18 Fév 2026, mer

Banque centrale européenne : le possible départ de Christine Lagarde ouvre une bataille feutrée

Banque centrale européenne le possible départ de Christine Lagarde ouvre une bataille feutrée

Un simple calendrier peut parfois devenir un enjeu stratégique. Selon le Financial Times, Christine Lagarde envisagerait de quitter ses fonctions à la tête de la Banque centrale européenne avant l’échéance officielle de son mandat, prévue le 31 octobre 2027.

Si aucune décision n’a été prise la BCE affirmant que sa présidente reste pleinement engagée dans l’exercice de ses responsabilités l’hypothèse d’un départ anticipé soulève déjà une question centrale : qui désignera son successeur ?

Une succession sous l’ombre du calendrier présidentiel français

Un départ avant 2027 permettrait à Emmanuel Macron de participer directement au choix du prochain président de la BCE, son mandat courant jusqu’au printemps de la même année.

La procédure européenne est codifiée : la nomination relève des chefs d’État et de gouvernement de la zone euro, après consultation du Parlement européen et du Conseil des gouverneurs.
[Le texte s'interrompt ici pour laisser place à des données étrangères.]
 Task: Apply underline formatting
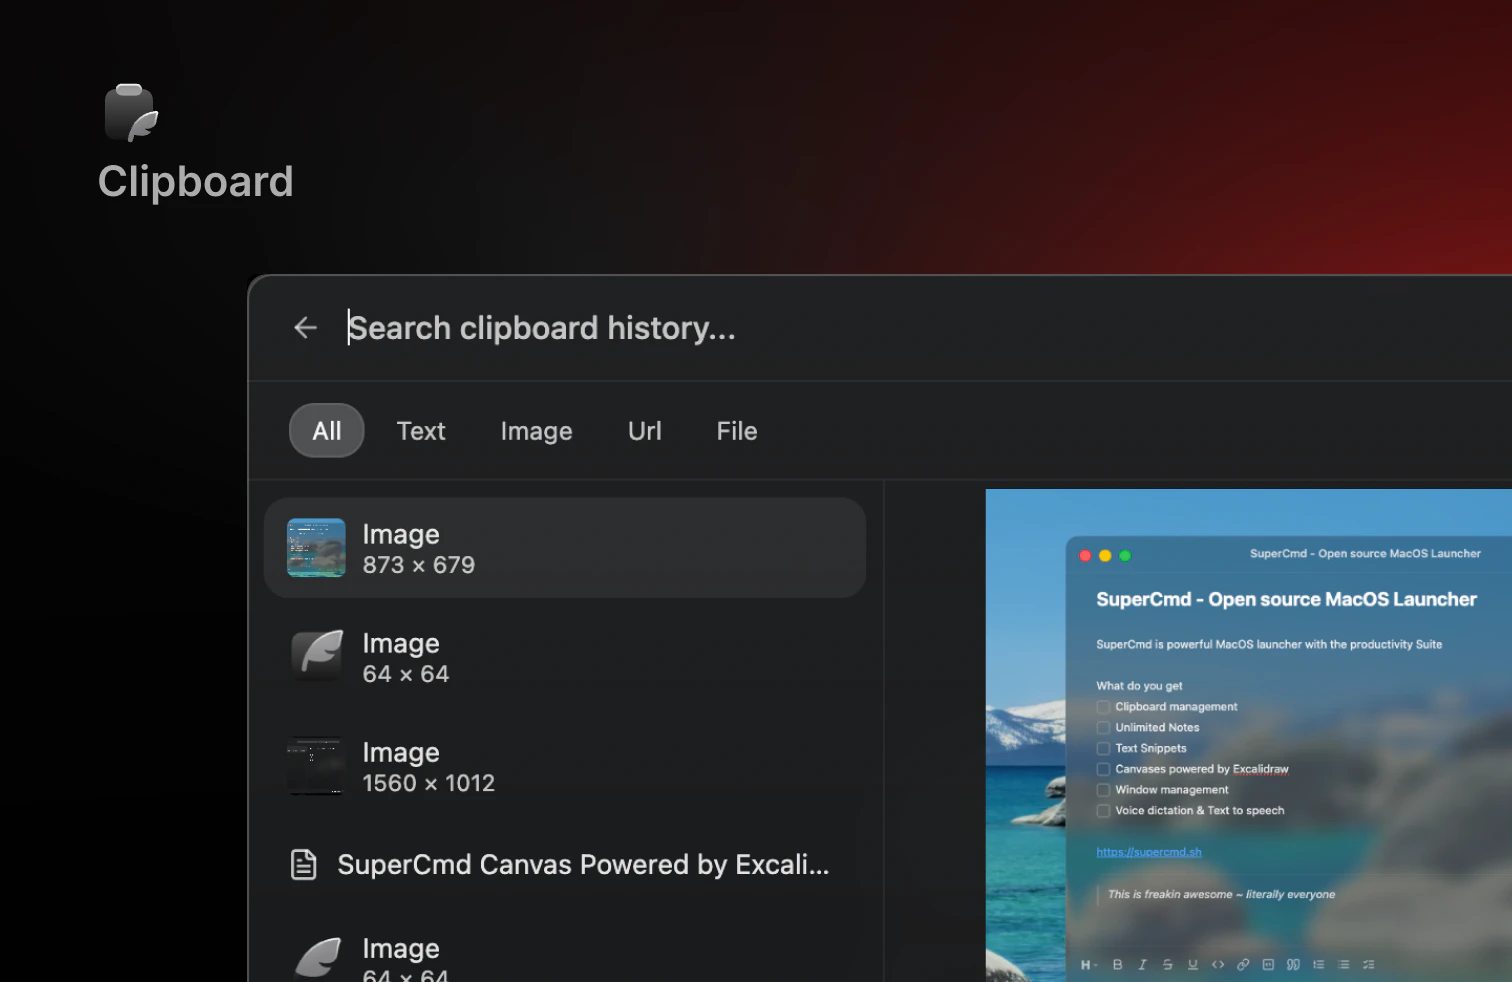point(1193,965)

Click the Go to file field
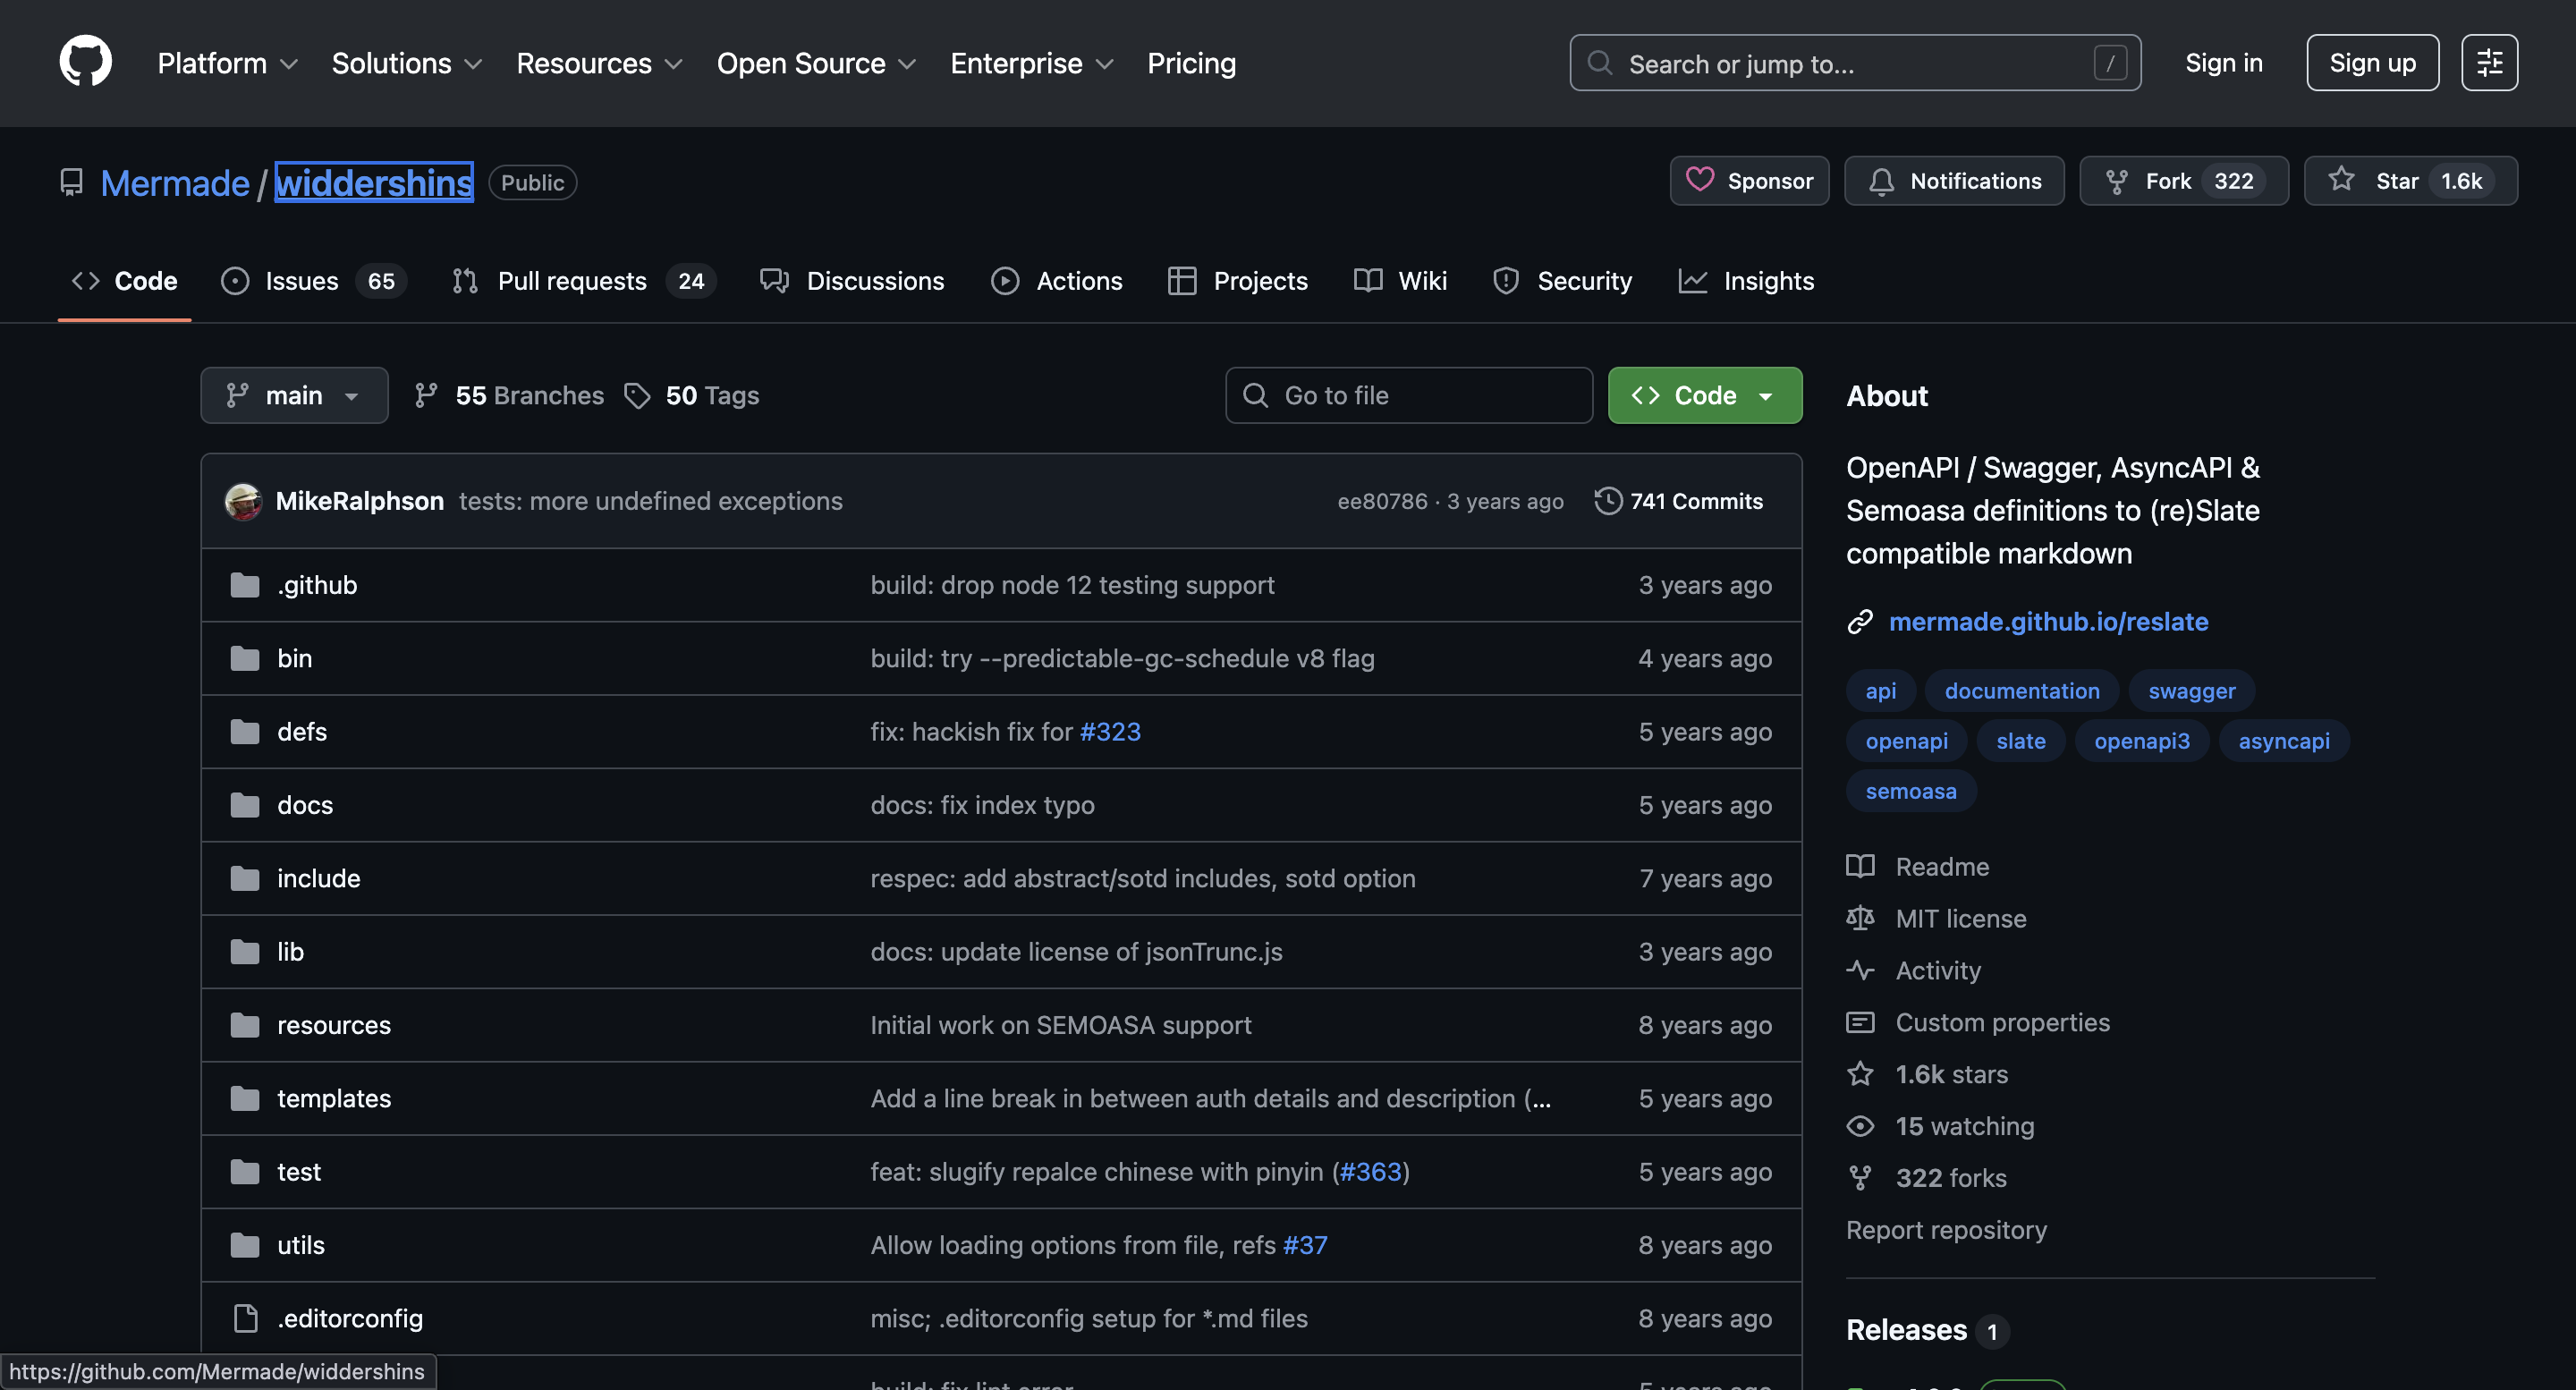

Mais dans les faits, les grandes capitales Berlin et Paris en tête jouent un rôle déterminant dans les arbitrages.

Dans un contexte où l’inflation post-Covid a reculé et où la normalisation monétaire est engagée, organiser une transition dans une période plus stable pourrait apparaître politiquement plus confortable qu’au cœur des tensions de 2022-2023.
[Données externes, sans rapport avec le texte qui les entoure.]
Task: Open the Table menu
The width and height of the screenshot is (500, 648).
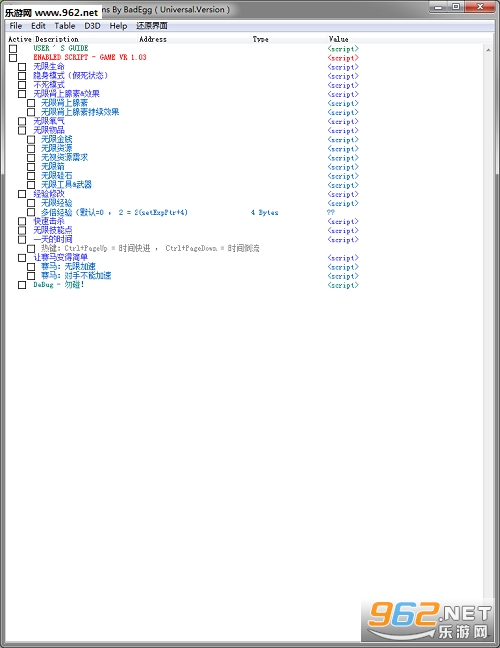Action: [x=65, y=26]
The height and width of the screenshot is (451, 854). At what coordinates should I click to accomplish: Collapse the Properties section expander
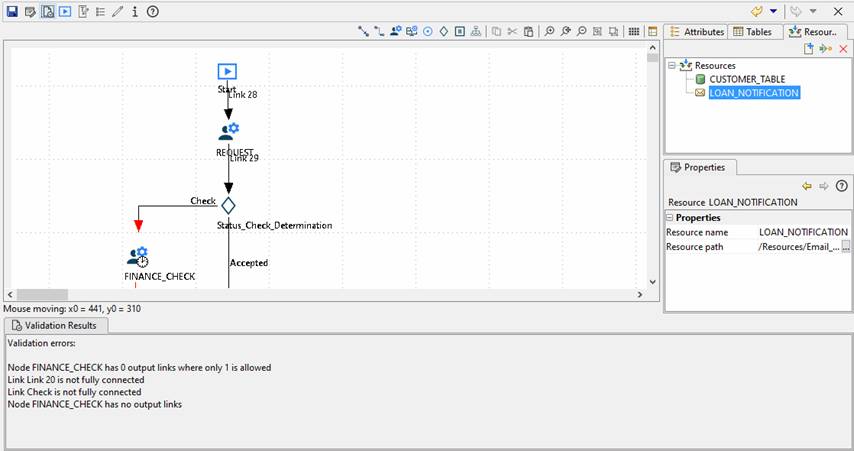(670, 217)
Le facteur Banque de France

Le débat ne se limite pas à Francfort. En France, François Villeroy de Galhau a annoncé son départ anticipé de la Banque de France pour juin 2026, alors que son mandat devait courir jusqu’à fin 2027.

Ce calendrier resserré ouvre un double chantier institutionnel :

  • nomination d’un nouveau gouverneur français dès 2026 ;
  • possible redéfinition de l’équilibre français au sein du Conseil des gouverneurs de la BCE.

Le futur gouverneur de la Banque de France siègera en effet à Francfort et participera aux décisions sur les taux, la liquidité et la supervision bancaire. Autrement dit, la séquence actuelle pourrait renforcer l’influence française dans la prochaine architecture monétaire européenne.

Une séquence de nominations sensibles

Ces mouvements interviennent dans un contexte plus large de nominations stratégiques en France.

Le président a récemment désigné Amélie de Montchalin à la tête de la Cour des comptes, décision assumée au titre de ses prérogatives constitutionnelles.

D’autres choix ont suscité débats et critiques, notamment au Conseil d’État et à la présidence de l’Arcom, confiée à Martin Ajdari.

Pour la majorité, ces décisions relèvent d’un exercice normal des pouvoirs exécutifs. Pour leurs détracteurs, elles témoigneraient d’une concentration accrue d’influence dans les sphères institutionnelles.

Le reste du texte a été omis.